目前大部分测试片法主要是应用国外的纸片进行验证试验。姚景慧等人[5]比较了纸片法和国标法(GB法),对138份食品的菌落计数进行对比试验,结果呈现良好的相关性(P<0.05);Suhren[6]比较了纸片法和标准平板计数法对牛奶进行的检测,结果也表明两者具有很高的相关系数(r=0.97—0.99);唐漪炎报道[7],采用美国3M公司pertifilm(PF法)菌落总数测定纸片(Petri film Aerobic Plates),对十余种奶制品进行了检测,PF法检出率较GB法效率要高,但两法无显著差别(P>0.05)。
此外,孙京新等人[8]研究了肉品中菌落总数和大肠茵群快速检测试纸片两种方法。

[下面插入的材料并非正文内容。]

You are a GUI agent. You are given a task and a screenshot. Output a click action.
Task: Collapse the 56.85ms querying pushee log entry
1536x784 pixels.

具体针对菌落总数和大肠菌群检测试纸片的制作工艺以及影响试纸片检测质量的各种因素,旨在研制出快速、准确度高、重复性好、简便实用的纸片检测法。在测试纸片法中培养基里加入了无色的TTC是作为受氢体,在细菌脱氢酶的作用下,TTC接受H还原成为红色较稳定的三苯甲唑,从而使菌落呈现红色,而如果是食品颗粒则看不到变化,这样就可以比较清晰地对群落进行计数,该研究发现采用试纸片法检测肉品菌落总数和国标法相有较高的符合率。但是在实际操作中,也有研究发现纸片法的结果有时结果也不是很清晰,有时模糊不清不易判断。
综上所述,以上三种方法各有优缺点,在实际食品微生物检测中,应根据实际需要选取合适的方法,必要时可以不同方法兼顾,从而提高检测的准确率。例如用大肠杆菌平板计数法检测食品中微生物含量时,可以用发酵法进行复试验,或者用发酵法检测的时候同时用纸片法验证,从而提高检出效率和准确度。